_Text block_
** Begin **
Ricks-Lab avatar Ricks-Lab commented on August 28, 2024

Can you try amdgpu-monitor. If it looks good, then try with --gui option. Trying it with --plot option would be pushing it. You need to make sure you have loaded requirements as defined in the UsersGuide.

from gpu-utils.

Ricks-Lab avatar Ricks-Lab commented on August 28, 2024

I have just pushed a minor update to eliminate some of the not relevant ls output and tuned the monitor set of parameters.

To run with gui and plotting, you need several packages, including pandas, Gtk, and matplotlib. You can pip install to meet all requirements by running:

sudo -H pip3 install --no-cache-dir -r requirements.txt

from gpu-utils.

KeithMyers avatar KeithMyers commented on August 28, 2024

Looks like amdgpu-monitor needs some work.

┌─────────────┬────────────────┬────────────────┬────────────────┐
│Card #       │card0           │card1           │card2           │
├─────────────┼────────────────┼────────────────┼────────────────┤
│Model        │GeForce RTX 2080│GeForce RTX 2080│GeForce RTX 2080│
│GPU Load %   │100             │98              │96              │
│Mem Load %   │4               │48              │12              │
│VRAM Usage % │10.085          │14.989          │3.621           │
│GTT Usage %  │None            │None            │None            │
│Power (W)    │96.2            │165.8           │191.6           │
│Power Cap (W)│200.00          │200.00          │200.00          │
│Energy (kWh) │0.0             │0.0             │0.0             │
│T (C)        Traceback (most recent call last):
  File "./amdgpu-monitor", line 384, in <module>
    main()
** End **
_Task A_
Print the part of the amdgpu-monitor forum thread that starts at "Can you try" and ends after "set of parameters.", word for word.
_Task B_
Continue the amdgpu-monitor forum thread from the point where it stops.

_Dataset rows_
** Begin **
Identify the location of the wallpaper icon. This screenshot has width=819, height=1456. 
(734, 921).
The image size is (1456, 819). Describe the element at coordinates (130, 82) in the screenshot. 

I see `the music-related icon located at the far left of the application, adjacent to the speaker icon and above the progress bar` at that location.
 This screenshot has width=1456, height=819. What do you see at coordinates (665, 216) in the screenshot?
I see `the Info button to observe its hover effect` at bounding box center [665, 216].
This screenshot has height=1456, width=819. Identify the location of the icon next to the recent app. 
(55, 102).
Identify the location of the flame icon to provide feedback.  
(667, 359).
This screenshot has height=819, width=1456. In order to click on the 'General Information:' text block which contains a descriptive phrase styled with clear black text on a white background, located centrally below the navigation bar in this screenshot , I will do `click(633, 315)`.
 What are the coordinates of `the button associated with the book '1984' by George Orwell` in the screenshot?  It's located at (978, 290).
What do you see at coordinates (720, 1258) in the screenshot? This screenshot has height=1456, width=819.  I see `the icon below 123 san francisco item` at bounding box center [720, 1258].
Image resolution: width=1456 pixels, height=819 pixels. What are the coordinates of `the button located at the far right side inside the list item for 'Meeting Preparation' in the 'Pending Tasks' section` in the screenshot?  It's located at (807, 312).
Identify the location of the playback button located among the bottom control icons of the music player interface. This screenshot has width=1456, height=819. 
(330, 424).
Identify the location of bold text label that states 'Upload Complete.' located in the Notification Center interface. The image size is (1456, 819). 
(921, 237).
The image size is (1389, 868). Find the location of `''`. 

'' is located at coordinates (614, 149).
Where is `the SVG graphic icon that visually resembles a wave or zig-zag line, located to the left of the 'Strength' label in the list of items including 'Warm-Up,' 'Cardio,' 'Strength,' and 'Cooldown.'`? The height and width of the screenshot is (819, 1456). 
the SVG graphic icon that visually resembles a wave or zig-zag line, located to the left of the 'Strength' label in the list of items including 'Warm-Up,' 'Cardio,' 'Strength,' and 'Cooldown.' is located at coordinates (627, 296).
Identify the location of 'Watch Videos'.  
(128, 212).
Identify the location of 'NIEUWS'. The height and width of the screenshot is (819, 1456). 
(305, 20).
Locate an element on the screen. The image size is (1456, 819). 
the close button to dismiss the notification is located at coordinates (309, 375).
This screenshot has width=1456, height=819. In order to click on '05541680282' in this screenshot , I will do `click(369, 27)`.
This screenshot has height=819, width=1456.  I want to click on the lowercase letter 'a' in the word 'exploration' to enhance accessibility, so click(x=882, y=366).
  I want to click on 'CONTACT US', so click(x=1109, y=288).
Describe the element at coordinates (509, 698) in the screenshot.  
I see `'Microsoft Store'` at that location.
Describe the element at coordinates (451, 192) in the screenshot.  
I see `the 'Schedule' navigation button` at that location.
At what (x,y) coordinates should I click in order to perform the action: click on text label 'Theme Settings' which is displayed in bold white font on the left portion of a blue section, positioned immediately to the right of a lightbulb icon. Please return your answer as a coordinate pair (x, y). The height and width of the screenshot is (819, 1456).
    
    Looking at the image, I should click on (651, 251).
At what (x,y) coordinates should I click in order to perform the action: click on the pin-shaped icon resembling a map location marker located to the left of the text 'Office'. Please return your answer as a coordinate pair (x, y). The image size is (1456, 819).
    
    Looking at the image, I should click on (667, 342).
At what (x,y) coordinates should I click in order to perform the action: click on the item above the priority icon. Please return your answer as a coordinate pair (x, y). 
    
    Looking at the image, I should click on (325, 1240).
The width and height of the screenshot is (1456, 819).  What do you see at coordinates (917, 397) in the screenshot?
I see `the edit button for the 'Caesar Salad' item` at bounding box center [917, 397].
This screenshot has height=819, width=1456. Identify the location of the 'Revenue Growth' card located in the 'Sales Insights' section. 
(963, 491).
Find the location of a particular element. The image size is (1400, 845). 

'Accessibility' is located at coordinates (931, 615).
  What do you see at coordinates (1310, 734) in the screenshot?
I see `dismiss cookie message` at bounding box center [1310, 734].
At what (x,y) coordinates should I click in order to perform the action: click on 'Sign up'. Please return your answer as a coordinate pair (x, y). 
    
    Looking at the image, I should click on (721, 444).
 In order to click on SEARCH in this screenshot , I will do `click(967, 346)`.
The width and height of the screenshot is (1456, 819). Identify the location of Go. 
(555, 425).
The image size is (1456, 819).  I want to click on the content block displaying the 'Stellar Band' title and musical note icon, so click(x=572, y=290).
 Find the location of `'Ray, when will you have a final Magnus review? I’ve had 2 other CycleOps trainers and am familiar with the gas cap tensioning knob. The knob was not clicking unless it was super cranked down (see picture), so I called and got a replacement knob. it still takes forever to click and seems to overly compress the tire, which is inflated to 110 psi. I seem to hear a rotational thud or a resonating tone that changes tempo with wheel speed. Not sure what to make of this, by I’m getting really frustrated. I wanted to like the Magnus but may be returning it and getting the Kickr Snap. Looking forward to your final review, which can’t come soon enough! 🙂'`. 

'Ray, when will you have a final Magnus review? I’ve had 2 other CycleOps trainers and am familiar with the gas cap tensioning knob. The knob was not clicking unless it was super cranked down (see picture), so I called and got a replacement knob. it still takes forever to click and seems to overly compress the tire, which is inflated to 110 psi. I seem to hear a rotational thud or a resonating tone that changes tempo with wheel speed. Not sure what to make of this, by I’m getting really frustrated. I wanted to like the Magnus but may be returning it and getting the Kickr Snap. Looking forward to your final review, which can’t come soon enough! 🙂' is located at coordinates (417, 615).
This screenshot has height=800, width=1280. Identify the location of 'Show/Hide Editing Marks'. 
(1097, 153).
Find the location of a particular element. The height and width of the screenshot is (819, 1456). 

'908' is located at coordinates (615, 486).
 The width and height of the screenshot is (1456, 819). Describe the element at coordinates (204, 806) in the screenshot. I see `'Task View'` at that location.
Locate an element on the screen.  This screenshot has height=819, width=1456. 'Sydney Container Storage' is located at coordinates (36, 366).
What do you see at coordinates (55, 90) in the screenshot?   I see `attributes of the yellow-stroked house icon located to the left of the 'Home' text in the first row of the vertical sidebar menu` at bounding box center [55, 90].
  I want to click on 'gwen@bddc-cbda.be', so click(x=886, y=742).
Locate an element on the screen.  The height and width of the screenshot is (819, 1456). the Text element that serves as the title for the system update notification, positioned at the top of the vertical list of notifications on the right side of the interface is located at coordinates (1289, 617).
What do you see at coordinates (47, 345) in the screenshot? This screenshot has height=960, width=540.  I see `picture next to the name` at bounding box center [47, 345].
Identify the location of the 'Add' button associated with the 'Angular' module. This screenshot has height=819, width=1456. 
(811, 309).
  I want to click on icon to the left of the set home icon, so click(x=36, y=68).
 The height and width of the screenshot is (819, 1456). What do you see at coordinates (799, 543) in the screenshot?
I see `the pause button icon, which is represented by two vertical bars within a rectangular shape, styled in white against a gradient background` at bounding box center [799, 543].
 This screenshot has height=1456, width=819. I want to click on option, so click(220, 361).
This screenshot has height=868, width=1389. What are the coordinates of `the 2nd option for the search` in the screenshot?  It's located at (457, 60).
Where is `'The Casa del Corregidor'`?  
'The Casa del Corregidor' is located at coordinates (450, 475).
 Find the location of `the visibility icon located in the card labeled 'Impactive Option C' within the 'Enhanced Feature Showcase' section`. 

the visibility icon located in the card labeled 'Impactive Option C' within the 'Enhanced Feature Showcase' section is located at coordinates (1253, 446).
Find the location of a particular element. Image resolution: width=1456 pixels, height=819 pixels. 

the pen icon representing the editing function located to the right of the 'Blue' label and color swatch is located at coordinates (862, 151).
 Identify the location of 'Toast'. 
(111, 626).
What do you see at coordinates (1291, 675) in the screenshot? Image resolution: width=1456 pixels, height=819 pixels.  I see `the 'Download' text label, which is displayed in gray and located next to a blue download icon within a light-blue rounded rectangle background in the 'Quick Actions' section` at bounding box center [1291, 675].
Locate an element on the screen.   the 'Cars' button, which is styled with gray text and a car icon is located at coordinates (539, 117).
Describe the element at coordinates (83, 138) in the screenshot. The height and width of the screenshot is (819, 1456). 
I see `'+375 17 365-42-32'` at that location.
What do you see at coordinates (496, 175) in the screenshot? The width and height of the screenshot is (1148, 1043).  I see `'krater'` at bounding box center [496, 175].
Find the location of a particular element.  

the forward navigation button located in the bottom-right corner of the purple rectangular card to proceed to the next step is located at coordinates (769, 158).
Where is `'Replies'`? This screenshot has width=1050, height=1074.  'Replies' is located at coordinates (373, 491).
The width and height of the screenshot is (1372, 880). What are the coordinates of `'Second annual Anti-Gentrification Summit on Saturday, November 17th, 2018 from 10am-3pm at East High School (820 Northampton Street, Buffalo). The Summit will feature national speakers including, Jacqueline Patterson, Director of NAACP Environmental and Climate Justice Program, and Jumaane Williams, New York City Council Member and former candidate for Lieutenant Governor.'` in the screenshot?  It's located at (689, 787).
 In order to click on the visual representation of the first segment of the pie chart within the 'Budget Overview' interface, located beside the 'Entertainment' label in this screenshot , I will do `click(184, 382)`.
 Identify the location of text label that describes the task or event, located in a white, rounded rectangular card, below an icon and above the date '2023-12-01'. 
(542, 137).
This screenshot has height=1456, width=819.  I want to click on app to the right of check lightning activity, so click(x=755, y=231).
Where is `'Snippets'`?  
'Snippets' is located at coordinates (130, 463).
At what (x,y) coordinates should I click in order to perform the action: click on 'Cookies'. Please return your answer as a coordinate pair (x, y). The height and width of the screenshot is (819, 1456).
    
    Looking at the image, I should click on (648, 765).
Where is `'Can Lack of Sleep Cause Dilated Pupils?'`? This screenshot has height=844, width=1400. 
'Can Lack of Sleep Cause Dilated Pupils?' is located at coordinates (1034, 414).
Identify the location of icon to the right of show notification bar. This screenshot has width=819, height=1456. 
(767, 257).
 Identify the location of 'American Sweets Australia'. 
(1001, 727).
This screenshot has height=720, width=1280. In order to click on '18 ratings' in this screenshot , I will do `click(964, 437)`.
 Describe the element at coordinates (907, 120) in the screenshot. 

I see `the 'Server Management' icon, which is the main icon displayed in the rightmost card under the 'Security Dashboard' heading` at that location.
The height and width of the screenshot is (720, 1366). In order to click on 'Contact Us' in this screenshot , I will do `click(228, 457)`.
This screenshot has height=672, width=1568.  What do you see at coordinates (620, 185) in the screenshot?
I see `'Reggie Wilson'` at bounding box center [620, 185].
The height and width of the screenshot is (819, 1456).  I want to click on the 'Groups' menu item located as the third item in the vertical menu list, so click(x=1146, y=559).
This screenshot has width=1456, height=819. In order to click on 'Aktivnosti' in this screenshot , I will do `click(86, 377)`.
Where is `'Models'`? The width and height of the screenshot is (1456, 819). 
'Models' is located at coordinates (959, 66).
** End **
_Task answer A_
Can you try amdgpu-monitor. If it looks good, then try with --gui option. Trying it with --plot option would be pushing it. You need to make sure you have loaded requirements as defined in the UsersGuide.

from gpu-utils.

Ricks-Lab avatar Ricks-Lab commented on August 28, 2024

I have just pushed a minor update to eliminate some of the not relevant ls output and tuned the monitor set of parameters.

_Task answer B_
  File "./amdgpu-monitor", line 373, in main
    com_gpu_list.print_table()
  File "/home/keith/Downloads/amdgpu-utils-extended/GPUmodules/GPUmodule.py", line 2087, in print_table
    data_value_raw = gpu.get_params_value(table_item)
  File "/home/keith/Downloads/amdgpu-utils-extended/GPUmodules/GPUmodule.py", line 604, in get_params_value
    return self.prm['temperatures'].keys()[0]
TypeError: 'dict_keys' object is not subscriptable

from gpu-utils.

Ricks-Lab avatar Ricks-Lab commented on August 28, 2024

I just pushed a fix. Can you also provide the ls output? I tuned the list of parameters displayed.

from gpu-utils.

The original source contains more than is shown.